• **PROBLEM TO WORK ON**: For each line below that includes the word "window", make a copy.

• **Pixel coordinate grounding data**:
※ ※ ※
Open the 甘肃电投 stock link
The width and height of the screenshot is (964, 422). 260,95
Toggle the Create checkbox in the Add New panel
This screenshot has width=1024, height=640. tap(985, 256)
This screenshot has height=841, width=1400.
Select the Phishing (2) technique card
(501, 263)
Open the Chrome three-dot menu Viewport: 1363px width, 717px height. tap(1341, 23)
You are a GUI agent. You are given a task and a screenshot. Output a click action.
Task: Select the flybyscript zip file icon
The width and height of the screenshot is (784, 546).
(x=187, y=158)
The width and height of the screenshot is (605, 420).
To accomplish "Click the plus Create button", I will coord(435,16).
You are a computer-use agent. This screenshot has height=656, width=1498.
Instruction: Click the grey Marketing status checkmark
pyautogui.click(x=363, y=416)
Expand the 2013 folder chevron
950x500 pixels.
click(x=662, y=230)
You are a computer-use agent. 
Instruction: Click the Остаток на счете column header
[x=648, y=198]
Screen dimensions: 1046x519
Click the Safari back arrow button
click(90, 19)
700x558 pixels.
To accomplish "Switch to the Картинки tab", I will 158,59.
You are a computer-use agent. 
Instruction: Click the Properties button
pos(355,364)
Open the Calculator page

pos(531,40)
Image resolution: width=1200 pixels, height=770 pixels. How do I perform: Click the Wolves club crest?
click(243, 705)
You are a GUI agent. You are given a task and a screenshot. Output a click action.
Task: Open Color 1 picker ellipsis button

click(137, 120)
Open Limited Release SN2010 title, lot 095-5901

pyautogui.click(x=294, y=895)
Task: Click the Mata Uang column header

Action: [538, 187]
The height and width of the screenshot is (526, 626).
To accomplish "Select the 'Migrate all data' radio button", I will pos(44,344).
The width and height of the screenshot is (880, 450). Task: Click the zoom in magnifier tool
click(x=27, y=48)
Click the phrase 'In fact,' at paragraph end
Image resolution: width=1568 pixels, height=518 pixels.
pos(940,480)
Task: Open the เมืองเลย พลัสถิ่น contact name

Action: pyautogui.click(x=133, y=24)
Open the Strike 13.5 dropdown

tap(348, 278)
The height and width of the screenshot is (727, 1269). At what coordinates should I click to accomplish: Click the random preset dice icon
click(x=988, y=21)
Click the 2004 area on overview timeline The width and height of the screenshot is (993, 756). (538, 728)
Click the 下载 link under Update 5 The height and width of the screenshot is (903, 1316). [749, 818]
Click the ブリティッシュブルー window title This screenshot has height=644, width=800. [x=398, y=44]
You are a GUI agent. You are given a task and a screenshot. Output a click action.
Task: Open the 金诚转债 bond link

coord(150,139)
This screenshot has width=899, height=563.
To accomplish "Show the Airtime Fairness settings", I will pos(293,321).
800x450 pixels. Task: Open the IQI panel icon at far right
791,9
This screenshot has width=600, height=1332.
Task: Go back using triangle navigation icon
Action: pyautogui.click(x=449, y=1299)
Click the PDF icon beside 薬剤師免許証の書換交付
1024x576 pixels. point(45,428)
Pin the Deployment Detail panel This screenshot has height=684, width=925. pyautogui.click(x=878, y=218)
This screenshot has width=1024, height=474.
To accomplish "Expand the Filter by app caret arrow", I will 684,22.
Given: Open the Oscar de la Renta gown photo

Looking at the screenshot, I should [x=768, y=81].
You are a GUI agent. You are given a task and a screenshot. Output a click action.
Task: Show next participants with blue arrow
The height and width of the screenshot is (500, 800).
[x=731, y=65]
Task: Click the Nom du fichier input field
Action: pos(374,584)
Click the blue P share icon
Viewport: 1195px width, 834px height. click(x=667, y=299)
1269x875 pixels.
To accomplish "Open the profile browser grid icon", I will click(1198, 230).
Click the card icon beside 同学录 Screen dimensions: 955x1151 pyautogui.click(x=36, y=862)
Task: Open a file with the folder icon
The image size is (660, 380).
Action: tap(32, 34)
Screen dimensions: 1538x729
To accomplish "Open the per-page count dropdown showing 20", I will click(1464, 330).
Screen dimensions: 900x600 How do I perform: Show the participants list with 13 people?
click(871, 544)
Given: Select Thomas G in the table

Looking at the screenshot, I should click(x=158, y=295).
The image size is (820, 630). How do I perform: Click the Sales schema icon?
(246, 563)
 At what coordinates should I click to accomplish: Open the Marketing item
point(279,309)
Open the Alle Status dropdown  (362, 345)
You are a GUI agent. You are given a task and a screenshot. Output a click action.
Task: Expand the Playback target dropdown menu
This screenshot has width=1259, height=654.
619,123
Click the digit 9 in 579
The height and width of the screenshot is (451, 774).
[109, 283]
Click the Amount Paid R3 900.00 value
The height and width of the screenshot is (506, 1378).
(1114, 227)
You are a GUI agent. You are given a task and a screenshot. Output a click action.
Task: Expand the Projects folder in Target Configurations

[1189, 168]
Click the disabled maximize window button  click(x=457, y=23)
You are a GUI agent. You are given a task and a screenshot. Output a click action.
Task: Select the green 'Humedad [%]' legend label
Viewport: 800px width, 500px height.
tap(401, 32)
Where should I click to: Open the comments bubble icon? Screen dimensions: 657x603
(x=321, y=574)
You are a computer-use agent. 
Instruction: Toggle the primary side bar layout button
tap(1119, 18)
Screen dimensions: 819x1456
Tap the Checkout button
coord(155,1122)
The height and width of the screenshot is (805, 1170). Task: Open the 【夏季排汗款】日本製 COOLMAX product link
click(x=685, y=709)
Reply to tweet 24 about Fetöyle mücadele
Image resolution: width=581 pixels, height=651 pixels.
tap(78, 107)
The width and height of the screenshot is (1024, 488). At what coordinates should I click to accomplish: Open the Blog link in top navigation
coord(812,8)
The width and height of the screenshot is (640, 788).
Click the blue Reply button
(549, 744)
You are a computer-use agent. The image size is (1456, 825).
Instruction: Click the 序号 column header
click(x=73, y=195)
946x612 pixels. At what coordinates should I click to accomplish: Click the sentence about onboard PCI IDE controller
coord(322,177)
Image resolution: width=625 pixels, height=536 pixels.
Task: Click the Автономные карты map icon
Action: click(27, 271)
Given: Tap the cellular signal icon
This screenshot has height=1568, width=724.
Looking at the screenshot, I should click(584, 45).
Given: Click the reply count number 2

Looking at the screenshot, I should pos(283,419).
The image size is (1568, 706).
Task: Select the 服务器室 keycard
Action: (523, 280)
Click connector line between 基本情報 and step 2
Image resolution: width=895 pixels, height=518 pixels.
※ ※ ※
• **YOUR RESPONSE**:
Click the ブリティッシュブルー window title This screenshot has height=644, width=800. [x=398, y=44]
Click the disabled maximize window button  click(x=457, y=23)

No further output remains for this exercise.